- Text segment -
Report: SPT
On Thursday, April 10, the Peace Palace in The Hague, Netherlands, hosted the opening session of the International Court of Justice (ICJ) to hear a case brought by Sudan’s current military-led government and backed by Islamists, and operating out of Port Sudan on the Red Sea coast—against the United Arab Emirates (UAE). The lawsuit accuses the UAE of complicity in the mid-June 2023 attacks on El Geneina, the capital of West Darfur, two months after the outbreak of conflict in Sudan. According to a Human Rights Watch report, the attacks left thousands dead and displaced hundreds of thousands. A contemporaneous statement by the UN Secretary-General’s Special Representative for Sudan attributed the violence to Arab militias and armed men wearing Rapid Support Forces (RSF) uniforms.

The Port Sudan government alleges that Abu Dhabi provided support to the RSF, which it accuses of committing acts of genocide against the Masalit ethnic group in West Darfur. Port Sudan argues that this constitutes a violation of the 1948 Convention on the Prevention and Punishment of the Crime of Genocide, particularly Article II (which defines acts of genocide) and Article IX (which permits member states to refer disputes over the Convention’s interpretation or application to the ICJ). The UAE, however, entered a reservation to Article IX when it signed and ratified the Convention in 2005.
Court Session:
In the first public hearing, Sudan and the United Arab Emirates presented their legal arguments before the International Court of Justice (ICJ).

Sudan’s Minister of Justice, Moawia Osman, delivered his country’s oral pleadings, accusing the UAE of complicity in genocide and urging the court to impose provisional measures against it. He demanded that the UAE submit a detailed report within one month of the ICJ’s ruling, outlining steps taken to comply, followed by periodic updates every six months.

- Stored records -
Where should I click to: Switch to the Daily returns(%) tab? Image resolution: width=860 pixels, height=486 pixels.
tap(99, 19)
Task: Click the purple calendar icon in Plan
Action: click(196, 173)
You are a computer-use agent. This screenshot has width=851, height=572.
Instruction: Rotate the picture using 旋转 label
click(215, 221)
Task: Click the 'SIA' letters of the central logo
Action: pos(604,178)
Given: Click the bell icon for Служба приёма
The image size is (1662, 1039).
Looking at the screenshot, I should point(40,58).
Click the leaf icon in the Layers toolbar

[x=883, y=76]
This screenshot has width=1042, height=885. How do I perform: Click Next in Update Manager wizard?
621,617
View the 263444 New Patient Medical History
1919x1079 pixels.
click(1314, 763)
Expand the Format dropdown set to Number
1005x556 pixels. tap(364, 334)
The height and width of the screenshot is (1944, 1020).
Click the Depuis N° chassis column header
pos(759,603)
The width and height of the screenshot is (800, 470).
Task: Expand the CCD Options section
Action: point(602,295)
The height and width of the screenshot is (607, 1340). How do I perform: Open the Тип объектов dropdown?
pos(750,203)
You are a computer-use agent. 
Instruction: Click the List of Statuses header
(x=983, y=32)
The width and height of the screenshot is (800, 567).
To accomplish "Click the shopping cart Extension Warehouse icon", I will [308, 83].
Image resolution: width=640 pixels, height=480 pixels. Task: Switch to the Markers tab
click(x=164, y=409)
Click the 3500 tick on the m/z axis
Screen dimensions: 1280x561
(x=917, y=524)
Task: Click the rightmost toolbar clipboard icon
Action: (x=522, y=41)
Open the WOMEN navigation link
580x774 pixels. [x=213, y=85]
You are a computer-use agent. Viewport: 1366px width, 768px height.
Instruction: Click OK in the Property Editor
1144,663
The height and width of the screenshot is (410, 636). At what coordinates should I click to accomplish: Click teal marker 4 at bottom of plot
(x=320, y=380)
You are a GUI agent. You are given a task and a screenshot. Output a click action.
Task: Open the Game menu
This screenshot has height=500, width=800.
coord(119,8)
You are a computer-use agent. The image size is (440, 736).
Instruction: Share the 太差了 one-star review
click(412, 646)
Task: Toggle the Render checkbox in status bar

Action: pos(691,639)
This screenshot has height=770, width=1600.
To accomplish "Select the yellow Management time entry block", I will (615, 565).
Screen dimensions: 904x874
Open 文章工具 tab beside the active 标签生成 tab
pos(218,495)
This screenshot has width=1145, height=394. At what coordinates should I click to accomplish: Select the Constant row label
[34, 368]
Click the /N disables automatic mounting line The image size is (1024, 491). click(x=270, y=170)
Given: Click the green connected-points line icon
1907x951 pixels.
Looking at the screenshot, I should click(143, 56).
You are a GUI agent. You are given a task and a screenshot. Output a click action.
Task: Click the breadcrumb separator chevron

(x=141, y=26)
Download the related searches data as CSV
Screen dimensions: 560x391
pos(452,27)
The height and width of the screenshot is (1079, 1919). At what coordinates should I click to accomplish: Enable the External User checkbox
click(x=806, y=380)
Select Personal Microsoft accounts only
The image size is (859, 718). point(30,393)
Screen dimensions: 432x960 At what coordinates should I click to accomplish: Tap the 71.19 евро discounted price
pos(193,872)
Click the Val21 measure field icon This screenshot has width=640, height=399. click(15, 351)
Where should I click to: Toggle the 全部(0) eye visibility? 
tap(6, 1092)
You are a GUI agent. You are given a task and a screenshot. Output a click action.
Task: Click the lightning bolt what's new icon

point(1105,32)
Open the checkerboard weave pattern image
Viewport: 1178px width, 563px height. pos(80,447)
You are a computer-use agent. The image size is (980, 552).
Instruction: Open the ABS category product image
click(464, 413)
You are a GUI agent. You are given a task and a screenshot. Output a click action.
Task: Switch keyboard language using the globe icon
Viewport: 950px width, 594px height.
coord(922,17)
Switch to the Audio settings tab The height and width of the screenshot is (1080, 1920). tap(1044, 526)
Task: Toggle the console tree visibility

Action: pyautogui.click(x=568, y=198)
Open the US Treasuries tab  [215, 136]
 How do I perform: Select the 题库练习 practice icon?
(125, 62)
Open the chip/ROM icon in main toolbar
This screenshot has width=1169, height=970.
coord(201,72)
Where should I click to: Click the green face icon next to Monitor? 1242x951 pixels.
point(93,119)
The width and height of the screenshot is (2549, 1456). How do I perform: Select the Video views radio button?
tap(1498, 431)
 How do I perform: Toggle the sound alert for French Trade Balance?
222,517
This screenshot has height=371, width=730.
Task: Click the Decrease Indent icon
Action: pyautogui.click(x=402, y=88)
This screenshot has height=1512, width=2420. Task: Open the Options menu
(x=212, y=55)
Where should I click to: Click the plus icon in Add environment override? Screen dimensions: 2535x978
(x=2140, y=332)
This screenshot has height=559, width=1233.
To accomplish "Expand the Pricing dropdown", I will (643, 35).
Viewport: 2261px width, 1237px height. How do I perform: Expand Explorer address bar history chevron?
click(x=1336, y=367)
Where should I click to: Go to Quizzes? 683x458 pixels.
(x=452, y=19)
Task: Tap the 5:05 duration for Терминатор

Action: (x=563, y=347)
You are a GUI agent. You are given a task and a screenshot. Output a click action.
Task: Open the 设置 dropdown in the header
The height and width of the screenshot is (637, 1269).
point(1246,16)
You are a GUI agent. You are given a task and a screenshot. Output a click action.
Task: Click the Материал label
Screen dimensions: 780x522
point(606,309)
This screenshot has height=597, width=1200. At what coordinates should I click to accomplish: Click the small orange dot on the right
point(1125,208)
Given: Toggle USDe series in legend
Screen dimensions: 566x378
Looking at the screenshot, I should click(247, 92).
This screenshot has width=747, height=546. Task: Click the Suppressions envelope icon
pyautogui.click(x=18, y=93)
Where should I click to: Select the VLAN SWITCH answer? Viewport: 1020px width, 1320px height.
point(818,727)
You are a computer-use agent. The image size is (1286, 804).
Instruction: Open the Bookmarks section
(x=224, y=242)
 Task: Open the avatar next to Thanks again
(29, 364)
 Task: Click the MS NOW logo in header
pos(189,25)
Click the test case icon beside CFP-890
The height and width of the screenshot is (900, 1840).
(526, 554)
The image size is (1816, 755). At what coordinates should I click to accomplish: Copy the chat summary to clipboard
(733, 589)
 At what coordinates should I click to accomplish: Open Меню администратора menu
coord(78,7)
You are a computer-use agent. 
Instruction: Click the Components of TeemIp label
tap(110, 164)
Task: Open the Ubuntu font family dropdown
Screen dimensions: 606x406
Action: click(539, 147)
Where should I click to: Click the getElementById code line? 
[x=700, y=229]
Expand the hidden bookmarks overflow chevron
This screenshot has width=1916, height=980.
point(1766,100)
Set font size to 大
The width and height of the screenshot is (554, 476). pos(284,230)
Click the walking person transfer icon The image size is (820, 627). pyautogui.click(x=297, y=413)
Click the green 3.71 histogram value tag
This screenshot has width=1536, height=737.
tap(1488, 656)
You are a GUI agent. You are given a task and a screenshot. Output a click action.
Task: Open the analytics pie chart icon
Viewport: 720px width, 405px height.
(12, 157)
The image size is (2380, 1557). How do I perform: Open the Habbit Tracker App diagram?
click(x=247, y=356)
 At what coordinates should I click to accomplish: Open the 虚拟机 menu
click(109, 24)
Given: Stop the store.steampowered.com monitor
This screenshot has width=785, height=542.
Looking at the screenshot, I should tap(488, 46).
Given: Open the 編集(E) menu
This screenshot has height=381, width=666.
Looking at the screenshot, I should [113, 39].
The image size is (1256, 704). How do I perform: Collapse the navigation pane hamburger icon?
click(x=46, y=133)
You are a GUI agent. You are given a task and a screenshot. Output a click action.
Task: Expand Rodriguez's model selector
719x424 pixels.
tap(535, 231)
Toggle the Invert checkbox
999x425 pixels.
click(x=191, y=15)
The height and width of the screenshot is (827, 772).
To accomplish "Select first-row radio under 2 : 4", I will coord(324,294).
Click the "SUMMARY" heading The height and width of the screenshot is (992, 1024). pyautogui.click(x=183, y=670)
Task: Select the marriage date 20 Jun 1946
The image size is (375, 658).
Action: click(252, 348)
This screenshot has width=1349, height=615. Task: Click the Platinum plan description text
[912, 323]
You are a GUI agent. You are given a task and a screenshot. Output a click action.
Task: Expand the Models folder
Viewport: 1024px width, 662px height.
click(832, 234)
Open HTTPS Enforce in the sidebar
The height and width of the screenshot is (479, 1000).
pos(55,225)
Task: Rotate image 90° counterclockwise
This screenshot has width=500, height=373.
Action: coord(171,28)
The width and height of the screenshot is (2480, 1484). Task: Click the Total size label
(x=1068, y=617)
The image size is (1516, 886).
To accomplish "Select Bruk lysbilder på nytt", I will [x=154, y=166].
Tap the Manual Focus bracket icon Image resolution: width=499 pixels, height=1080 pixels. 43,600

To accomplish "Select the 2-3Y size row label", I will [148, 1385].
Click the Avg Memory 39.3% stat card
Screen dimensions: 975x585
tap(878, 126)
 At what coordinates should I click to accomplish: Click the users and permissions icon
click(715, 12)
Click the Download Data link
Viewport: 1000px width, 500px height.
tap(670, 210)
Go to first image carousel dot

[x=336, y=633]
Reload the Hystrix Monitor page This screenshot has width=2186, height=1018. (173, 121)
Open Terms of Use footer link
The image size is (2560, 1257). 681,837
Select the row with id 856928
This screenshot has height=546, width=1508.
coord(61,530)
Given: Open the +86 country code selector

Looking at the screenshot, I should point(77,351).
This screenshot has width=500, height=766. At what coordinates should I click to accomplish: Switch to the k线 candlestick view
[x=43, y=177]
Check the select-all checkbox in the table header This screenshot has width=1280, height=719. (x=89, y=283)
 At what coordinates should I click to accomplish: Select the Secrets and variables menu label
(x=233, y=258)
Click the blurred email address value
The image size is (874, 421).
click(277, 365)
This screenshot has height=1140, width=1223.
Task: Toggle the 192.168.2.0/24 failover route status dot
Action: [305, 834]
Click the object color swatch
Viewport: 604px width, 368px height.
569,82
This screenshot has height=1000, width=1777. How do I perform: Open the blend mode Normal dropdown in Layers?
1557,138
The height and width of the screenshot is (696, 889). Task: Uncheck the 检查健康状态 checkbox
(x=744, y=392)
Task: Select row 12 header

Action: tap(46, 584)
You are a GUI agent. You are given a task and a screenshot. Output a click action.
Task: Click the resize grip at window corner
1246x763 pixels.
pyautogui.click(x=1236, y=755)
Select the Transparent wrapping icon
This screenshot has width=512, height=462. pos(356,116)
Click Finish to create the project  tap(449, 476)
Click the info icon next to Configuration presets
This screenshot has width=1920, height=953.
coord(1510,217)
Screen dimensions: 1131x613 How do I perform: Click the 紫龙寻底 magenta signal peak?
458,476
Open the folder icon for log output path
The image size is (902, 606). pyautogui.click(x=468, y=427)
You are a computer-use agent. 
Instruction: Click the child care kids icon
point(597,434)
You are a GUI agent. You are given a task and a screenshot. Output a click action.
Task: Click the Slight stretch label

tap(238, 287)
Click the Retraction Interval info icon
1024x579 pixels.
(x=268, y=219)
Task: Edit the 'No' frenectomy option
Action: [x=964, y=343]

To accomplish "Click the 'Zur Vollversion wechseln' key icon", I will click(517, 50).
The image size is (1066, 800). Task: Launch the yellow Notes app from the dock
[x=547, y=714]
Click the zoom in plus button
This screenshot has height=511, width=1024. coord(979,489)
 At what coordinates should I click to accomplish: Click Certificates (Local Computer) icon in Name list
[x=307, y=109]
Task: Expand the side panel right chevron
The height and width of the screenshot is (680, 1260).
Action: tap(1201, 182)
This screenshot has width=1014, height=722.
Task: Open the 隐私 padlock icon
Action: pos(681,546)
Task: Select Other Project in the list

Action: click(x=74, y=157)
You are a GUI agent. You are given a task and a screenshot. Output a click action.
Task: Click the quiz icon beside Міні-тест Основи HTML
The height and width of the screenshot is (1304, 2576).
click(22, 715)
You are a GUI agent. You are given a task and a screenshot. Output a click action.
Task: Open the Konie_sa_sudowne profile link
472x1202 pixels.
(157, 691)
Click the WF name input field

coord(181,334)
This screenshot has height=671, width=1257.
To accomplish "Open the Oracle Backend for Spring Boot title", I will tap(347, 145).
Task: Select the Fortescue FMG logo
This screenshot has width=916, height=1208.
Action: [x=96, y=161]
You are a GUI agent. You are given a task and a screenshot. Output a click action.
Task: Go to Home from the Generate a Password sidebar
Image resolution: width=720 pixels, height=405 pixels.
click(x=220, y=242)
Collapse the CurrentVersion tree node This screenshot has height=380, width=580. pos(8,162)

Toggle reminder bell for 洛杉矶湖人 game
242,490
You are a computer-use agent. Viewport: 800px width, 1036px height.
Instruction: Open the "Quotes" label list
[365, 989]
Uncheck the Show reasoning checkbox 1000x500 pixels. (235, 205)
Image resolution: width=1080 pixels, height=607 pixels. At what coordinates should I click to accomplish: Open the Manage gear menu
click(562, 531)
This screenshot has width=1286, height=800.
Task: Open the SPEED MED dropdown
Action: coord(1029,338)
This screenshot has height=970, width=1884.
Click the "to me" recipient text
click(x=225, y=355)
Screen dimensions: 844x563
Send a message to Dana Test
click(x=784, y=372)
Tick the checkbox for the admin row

- Set of tasks -
1. Decide whether each statement agrees with the report on Sudan's case against the UAE at the ICJ. Answer yes or no for each, and quote the words of the report that settle it.
(a) The opening session at the Peace Palace took place on Thursday, April 10.
(b) The UAE accepted Article IX of the Genocide Convention in full when it ratified the Convention.
(c) Sudan asked the court to require updates from the UAE every three months.
2. Carry the report on Sudan's case against the UAE at the ICJ further, picking up right after its final sentence.

- Answers for the tasks -
1.
(a) Yes: "On Thursday, April 10, the Peace Palace in The Hague, Netherlands, hosted the opening session of the International Court of Justice (ICJ)"
(b) No: "The UAE, however, entered a reservation to Article IX when it signed and ratified the Convention in 2005."
(c) No: "followed by periodic updates every six months."

2.
In response, Reem Ketait, Deputy Assistant Minister for Political Affairs at the UAE Ministry of Foreign Affairs, called on the court to dismiss Sudan’s request entirely and remove the case from its docket. She denounced the application as a “blatant misuse of a respected international institution,” arguing that it lacked both legal merit and factual basis. Ketait further dismissed the government of Sudan accusations as “at best, misleading—and at worst, pure fabrication”.
Ethical Contradiction:
A striking paradox highlighted by numerous Sudanese politicians we interviewed reveals an ironic reality: The Sudanese complainant (the current military and government) belongs to the same political and military apparatus of the former Islamist regime, which stands accused of committing atrocities against civilians. This same entity, currently sought by international justice on charges of war crimes, genocide, and crimes against humanity, now presents itself not as a suspect, but as a plaintiff and representative of victims.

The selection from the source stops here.